Découvrez la petite bibliothèque vidéoludique

Du nouveau du côté des jeux vidéos en bibliothèques ! Après le blog consacré à ce sujet, l’auteur de jvbib vient de lancer un nouveau blog qu’il présente comme une petite bibliothèque vidéoludique ! 794 point 8 est le nom de ce site, dans lequel les bibliothécaires auront reconnu l’indice dewey des jeux vidéos :-) Vous y trouverez de nombreux jeux commentés de manière précise et riche. Bravo pour cette chouette initiative ! 8-)

Pourquoi ce blog ?

Peut-être par manque de légitimité culturelle, les jeux vidéo sont encore relativement peu présents aujourd’hui en bibliothèque.

Mais la situation évolue. Alors qu’il trouve un public de plus en plus large dans la société, le jeu vidéo prend peu à peu en bibliothèque le chemin de la bande dessinée, de la musique ou du cinéma qui sont aujourd’hui présents dans toute médiathèque.

Cependant, ce n’est pas facile pour les bibliothèques d’acquérir des jeux vidéo et de les prêter car généralement, les éditeurs et constructeurs leur en refusent le droit et les titres présents dans les catalogues d’achats sont inintéressants.

Or depuis la première moitié des années 2000 on a vu l’apparition d’une nouvelle façon de jouer : en ligne, directement dans le navigateur internet.
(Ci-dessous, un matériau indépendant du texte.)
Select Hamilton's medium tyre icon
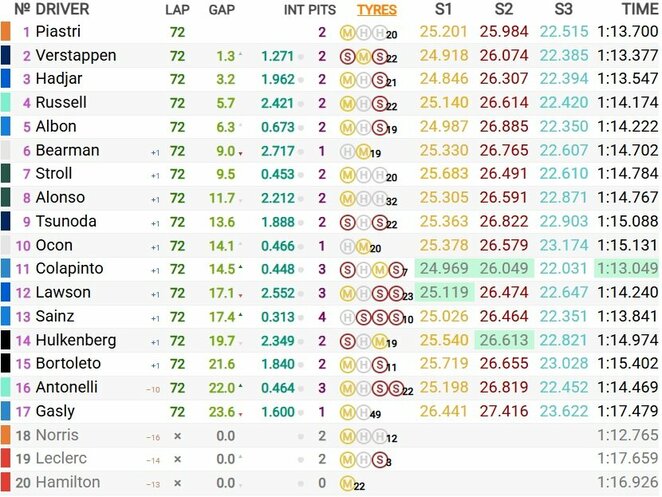662x497 pixels. click(x=347, y=484)
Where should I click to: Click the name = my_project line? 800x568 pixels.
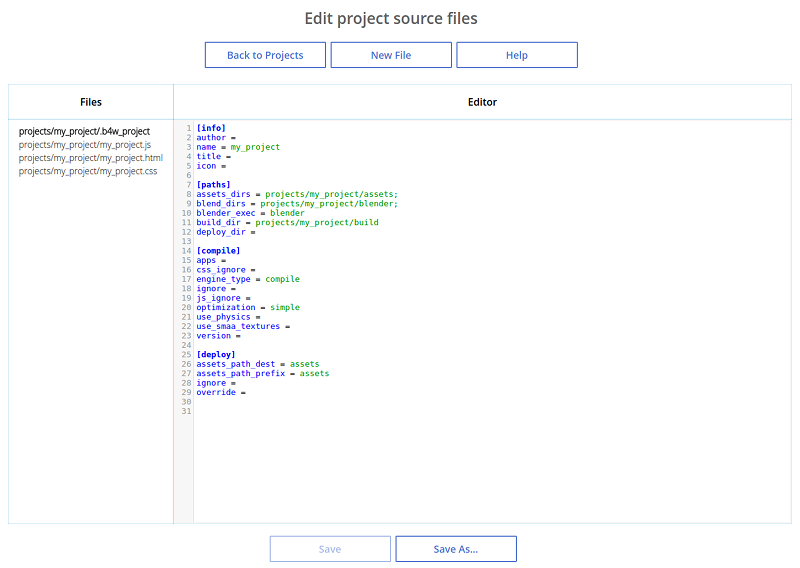coord(238,147)
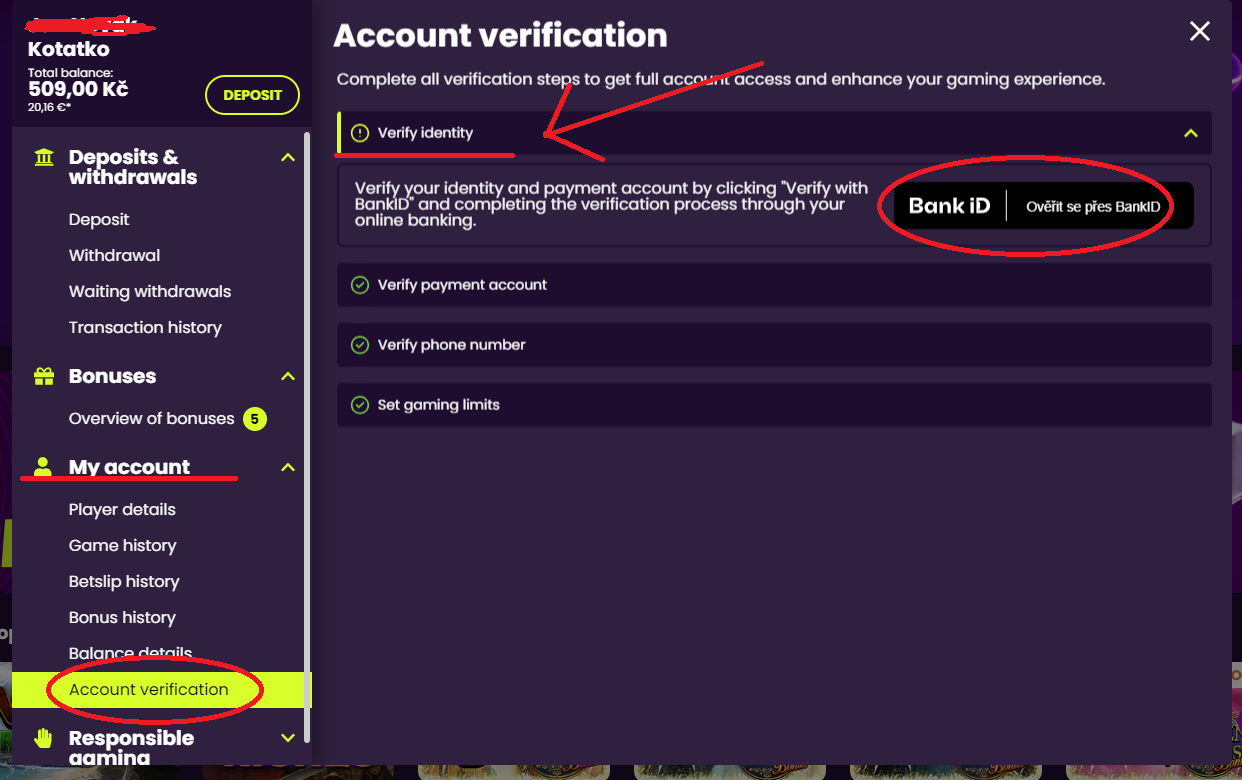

Il y a maintenant énormément de ces jeux, dans des genres assez divers, et c’est une façon tout à fait intéressante de pratiquer le jeu vidéo.

Ainsi, bien souvent, même des bibliothèques qui ne se pensent pas comme proposant du jeu vidéo à leurs usagers (car n’en achetant pas) en proposent tout de même puisque dans les faits, les ordinateurs publics connectés au net servent de porte d’accès au jeu vidéo. Ce que je veux dire c’est qu’il y a bien plus de bibliothèques dans lesquelles on peut jouer à des jeux vidéo que ce qu’on croit.

Il existe également de nombreux jeux qui, s’ils ne sont pas jouables dans un navigateur web, sont téléchargeables gratuitement. Ce sont les jeux freeware, issus de la scène amateur et/ou indépendante.

Pour qui ?

-> Bibliothécaires, vous avez dans ce site un fonds de jeux vidéo immédiatement accessibles. Pas besoin de se questionner sur la meilleure façon d’acheter des jeux, sur les droits de prêts, de consultation sur place, tout est disponible, tout est en ligne. Utilisez 794point8 comme un catalogue, piochez dedans, constituez à votre tour votre sélection, ou proposez ce blog tel quel sur vos ordinateurs, intéressez-vous au jeu vidéo!

-> Internautes normaux (rhoo, les bibliothécaires, ça va je plaisante hein, ne vous vexez pas ça ternit le chignon ;-) ), vous trouverez ici j’espère quelques références qui vous plairont : découvrez, commentez, partagez, amusez-vous!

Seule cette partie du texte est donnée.